Problem statement>
Copy each of the records below line for line, with no changes.

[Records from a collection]
>>>

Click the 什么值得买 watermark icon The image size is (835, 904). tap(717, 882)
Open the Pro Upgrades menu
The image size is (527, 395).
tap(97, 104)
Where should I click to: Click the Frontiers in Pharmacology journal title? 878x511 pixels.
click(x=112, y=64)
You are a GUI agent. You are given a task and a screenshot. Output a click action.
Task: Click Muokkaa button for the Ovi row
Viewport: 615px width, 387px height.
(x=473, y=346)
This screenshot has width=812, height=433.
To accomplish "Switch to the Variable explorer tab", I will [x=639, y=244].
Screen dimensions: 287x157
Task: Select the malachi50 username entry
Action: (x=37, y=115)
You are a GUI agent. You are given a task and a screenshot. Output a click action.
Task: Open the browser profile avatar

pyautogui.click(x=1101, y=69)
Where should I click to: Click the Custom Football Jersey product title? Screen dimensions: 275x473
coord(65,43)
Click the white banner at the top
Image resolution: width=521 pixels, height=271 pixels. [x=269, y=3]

<<<

Final result>
Click the 什么值得买 watermark icon The image size is (835, 904). tap(717, 882)
Open the Pro Upgrades menu
The image size is (527, 395).
tap(97, 104)
Where should I click to: Click the Frontiers in Pharmacology journal title? 878x511 pixels.
click(x=112, y=64)
You are a GUI agent. You are given a task and a screenshot. Output a click action.
Task: Click Muokkaa button for the Ovi row
Viewport: 615px width, 387px height.
(x=473, y=346)
This screenshot has width=812, height=433.
To accomplish "Switch to the Variable explorer tab", I will [x=639, y=244].
Screen dimensions: 287x157
Task: Select the malachi50 username entry
Action: (x=37, y=115)
You are a GUI agent. You are given a task and a screenshot. Output a click action.
Task: Open the browser profile avatar

pyautogui.click(x=1101, y=69)
Where should I click to: Click the Custom Football Jersey product title? Screen dimensions: 275x473
coord(65,43)
Click the white banner at the top
Image resolution: width=521 pixels, height=271 pixels. [x=269, y=3]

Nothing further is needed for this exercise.